Yuuji menunduk, borgol di tangannya berderak pelan saat ia mengepalkan tinju. Napasnya masih belum stabil.

Ia mencoba membayangkan wajah ayahnya—seperti terakhir kali ia lihat. Tegap. Tersenyum. Penuh keyakinan saat berjanji akan pulang.

Janji itu masih terngiang jelas.

Ayahnya bukan hanya raja yang bijak. Ia petarung yang ditempa puluhan medan perang. Luka-luka di tubuhnya adalah bukti. Yuuji tumbuh dengan cerita kemenangan yang tak terhitung jumlahnya.

Karena itu… kekalahan ini terasa mustahil.

Bagaimana mungkin seseorang seperti dia bisa ditundukkan? Ditawan?

Pikiran itu menolak masuk akal. Setiap kali ia mencoba mempercayainya, justru dadanya terasa semakin sesak.

Namun, bagian terdalamnya berbisik—bahwa mungkin ayahnya terluka.

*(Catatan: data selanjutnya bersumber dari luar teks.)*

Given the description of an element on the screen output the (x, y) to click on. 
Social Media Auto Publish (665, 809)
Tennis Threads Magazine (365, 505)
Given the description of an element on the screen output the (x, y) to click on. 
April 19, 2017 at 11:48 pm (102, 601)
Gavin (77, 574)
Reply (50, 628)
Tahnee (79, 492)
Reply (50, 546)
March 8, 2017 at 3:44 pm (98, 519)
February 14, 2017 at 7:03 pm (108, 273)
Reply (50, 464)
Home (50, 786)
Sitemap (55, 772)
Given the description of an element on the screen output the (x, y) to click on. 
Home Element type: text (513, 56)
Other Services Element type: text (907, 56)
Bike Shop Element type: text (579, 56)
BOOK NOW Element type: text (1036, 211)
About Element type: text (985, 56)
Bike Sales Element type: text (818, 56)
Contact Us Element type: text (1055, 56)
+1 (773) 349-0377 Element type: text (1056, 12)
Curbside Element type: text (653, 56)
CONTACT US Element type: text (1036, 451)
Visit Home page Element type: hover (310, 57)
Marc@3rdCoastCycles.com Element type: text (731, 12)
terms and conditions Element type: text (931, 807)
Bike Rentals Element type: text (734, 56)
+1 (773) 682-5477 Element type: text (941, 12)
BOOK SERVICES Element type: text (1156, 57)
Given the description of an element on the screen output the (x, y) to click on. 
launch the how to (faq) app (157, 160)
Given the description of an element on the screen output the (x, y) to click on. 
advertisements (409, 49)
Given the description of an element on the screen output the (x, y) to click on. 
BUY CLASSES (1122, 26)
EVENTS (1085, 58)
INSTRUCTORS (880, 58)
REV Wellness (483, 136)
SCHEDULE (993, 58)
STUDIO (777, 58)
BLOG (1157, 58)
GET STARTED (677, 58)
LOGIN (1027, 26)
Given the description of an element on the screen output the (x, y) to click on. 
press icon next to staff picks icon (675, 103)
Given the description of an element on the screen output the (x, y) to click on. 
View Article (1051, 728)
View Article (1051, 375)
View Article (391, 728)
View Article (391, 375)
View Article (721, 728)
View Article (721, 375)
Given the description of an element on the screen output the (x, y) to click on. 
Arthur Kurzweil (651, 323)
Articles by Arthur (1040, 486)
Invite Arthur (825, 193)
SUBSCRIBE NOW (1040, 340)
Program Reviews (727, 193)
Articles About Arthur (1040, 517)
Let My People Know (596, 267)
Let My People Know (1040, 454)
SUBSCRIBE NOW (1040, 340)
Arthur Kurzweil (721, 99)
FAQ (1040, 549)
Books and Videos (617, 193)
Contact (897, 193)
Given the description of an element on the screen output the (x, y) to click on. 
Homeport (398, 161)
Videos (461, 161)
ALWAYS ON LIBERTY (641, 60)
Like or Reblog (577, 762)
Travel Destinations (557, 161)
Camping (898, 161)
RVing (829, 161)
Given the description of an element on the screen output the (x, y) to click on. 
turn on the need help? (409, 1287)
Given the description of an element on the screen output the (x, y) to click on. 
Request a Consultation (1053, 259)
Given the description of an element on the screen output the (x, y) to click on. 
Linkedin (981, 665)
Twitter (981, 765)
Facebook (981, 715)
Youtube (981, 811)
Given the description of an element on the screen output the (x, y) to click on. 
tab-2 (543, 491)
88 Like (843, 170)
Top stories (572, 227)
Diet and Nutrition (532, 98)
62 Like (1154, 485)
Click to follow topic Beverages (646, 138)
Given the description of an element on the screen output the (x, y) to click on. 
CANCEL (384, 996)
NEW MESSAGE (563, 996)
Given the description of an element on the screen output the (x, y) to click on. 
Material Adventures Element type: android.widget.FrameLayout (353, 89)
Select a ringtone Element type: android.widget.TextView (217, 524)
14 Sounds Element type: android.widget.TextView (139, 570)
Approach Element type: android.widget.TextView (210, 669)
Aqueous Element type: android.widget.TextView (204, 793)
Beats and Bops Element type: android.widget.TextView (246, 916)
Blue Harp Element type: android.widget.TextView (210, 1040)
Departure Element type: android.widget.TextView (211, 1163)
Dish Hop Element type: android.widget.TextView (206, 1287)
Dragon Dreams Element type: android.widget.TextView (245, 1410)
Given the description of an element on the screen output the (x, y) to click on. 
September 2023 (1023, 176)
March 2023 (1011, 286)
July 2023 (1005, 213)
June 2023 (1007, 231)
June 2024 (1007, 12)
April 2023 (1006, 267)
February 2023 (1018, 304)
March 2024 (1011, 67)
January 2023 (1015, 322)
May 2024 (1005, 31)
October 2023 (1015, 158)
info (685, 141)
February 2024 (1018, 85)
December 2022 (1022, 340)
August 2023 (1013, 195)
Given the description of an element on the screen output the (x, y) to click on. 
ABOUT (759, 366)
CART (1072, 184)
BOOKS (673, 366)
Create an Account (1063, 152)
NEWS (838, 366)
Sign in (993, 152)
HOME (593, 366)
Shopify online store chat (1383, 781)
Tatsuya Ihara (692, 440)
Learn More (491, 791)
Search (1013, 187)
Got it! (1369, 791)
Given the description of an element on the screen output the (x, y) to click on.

Mungkin sekarang ia berada dirantai, diperlakukan hina, atau lebih buruk lagi…

Yuuji menggertakkan gigi, memaksa bayangan itu pergi.

Tidak.

Ayahnya pasti masih hidup. Pasti sedang menunggu kesempatan untuk bangkit. Untuk keadaan umum. Untuk pulang.

Dan saat hari itu tiba… Yuuji bersumpah, dia akan tetap berada di sisi ayahnya, apa pun yang harus dia korbankan.

.
.


“Hahahaha! Injak dia!”

“Hei, suruh dia berlutut!”

“Lihat—raja besar sepertinya. Berakhir kira-kira.”

Suara tawa dan memenuhi ruangan begitu Yuuji didorong masuk. Bau besi, keringat, dan darah bercampur di udara.

Dan di sanalah ia.

Ayahnya.

Terduduk di lantai yang dingin, tubuhnya sedikit membungkuk. Wajah yang dulu selalu tegap kini dipenuhi luka lebam dan sayatan kering. Bibirnya pecah. Salah satu mata sembab. Jirah kebanggaannya sudah tak ada, diganti borgol dan rantai yang mengikat ikatan tangan dan kaki.

Rantai itu bahkan berkarat.

Seolah-olah mereka tidak mengira manusia, hanya tawanan yang boleh dipermainkan.

Dada Yuuji langsung merasakan ditusuk sesuatu yang tak terlihat.

“AYAH!!” Teriakannya pecah, nyaring, penuh retak.

Kepala sang raja yang semula tertunduk langsung tersentak. Mata membelalak saat mendengar suara itu --suara yang terlalu ia kenal. Terlalu ia melindungi sepanjang hidupnya.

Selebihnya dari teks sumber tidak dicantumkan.